MATERIAL SHOWN.
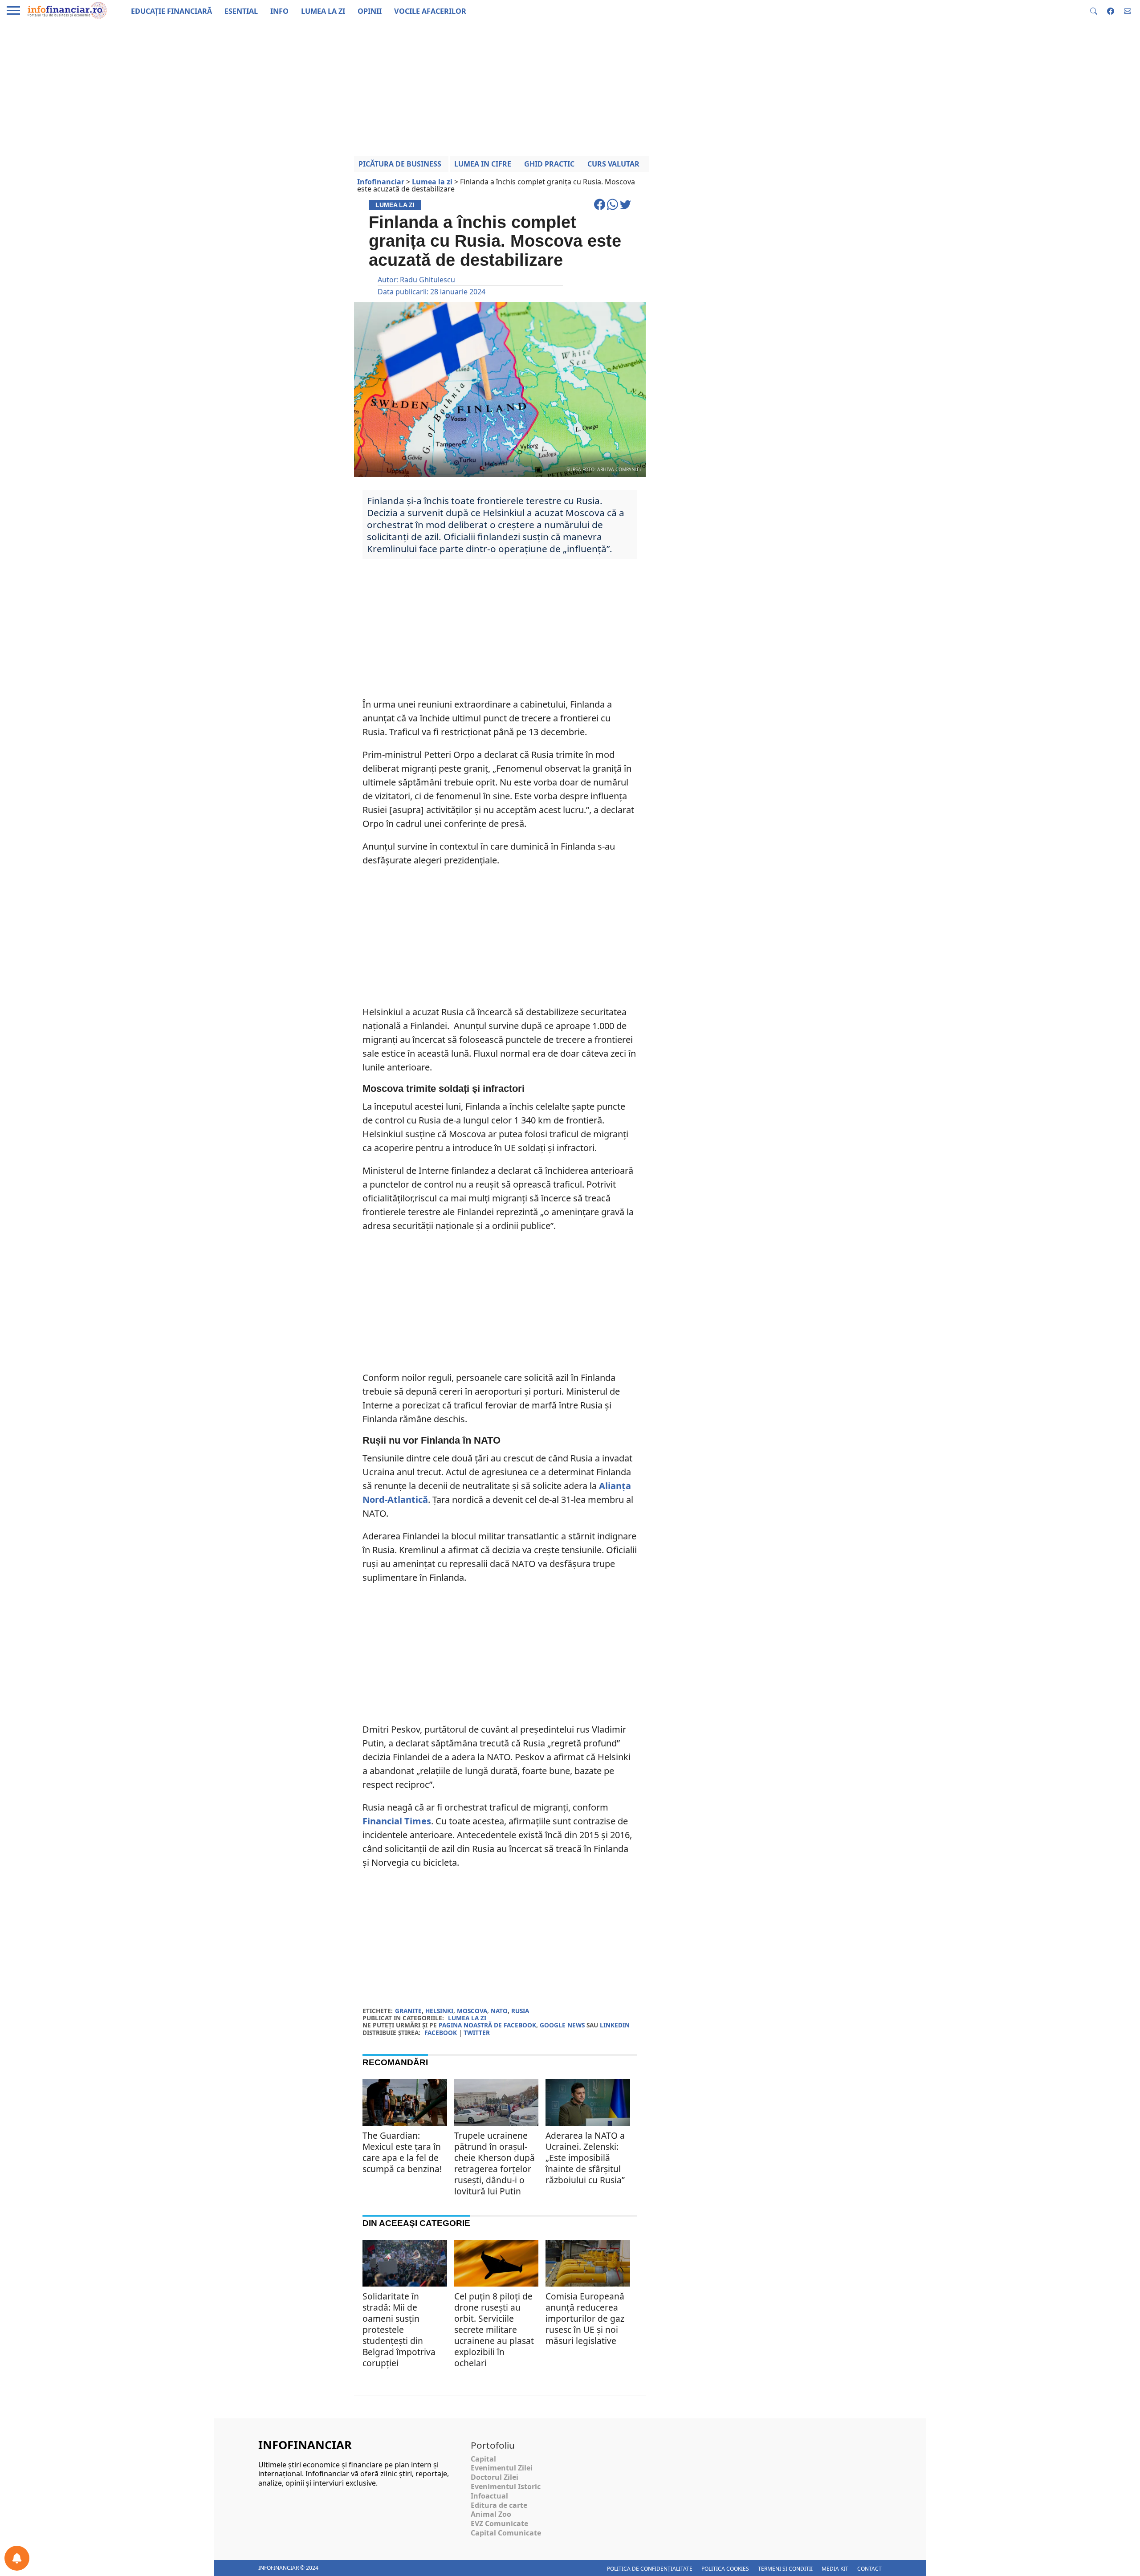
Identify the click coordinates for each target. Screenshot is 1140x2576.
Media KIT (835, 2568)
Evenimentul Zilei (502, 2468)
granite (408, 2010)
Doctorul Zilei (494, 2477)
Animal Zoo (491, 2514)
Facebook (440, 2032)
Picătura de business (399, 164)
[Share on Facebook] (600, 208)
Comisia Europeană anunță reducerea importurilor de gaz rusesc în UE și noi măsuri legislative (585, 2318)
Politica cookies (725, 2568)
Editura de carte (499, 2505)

ACTIVITY.
Each line from the beginning of the entries up to and including the one containing "[Share on Facebook] (600, 208)" must be restated exactly. Pictures are to be left out.

PROBLEM SOLUTION.
Identify the click coordinates for each target. Screenshot is 1140x2576.
Media KIT (835, 2568)
Evenimentul Zilei (502, 2468)
granite (408, 2010)
Doctorul Zilei (494, 2477)
Animal Zoo (491, 2514)
Facebook (440, 2032)
Picătura de business (399, 164)
[Share on Facebook] (600, 208)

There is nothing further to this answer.